* [Task objective] Can you quote, word for word, every line from the first line of the records below through the line containing "Task: Click Get more themes online link", and nothing else?

* [Data listing]
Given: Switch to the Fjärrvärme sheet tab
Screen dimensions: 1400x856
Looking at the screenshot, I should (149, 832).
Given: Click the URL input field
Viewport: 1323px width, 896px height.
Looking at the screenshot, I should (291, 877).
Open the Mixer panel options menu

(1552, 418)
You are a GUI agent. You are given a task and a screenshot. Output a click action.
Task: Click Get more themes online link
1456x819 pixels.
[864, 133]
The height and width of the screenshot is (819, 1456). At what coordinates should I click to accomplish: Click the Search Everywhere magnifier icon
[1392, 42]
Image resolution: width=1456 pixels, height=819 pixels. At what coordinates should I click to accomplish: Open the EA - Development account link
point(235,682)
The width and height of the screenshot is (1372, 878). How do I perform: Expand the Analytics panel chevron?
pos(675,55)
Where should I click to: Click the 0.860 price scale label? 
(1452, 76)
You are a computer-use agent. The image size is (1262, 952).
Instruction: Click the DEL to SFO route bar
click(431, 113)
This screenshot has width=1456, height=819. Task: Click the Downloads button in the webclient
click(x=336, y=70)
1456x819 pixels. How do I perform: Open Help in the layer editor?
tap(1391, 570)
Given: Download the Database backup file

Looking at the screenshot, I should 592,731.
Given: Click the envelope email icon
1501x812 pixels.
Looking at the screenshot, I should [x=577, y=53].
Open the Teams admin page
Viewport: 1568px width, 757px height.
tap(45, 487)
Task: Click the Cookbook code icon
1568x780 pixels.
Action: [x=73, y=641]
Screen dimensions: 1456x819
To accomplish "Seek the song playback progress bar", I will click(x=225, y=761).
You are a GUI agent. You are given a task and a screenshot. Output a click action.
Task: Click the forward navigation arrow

* [Your solution]
Given: Switch to the Fjärrvärme sheet tab
Screen dimensions: 1400x856
Looking at the screenshot, I should (149, 832).
Given: Click the URL input field
Viewport: 1323px width, 896px height.
Looking at the screenshot, I should (291, 877).
Open the Mixer panel options menu

(1552, 418)
You are a GUI agent. You are given a task and a screenshot. Output a click action.
Task: Click Get more themes online link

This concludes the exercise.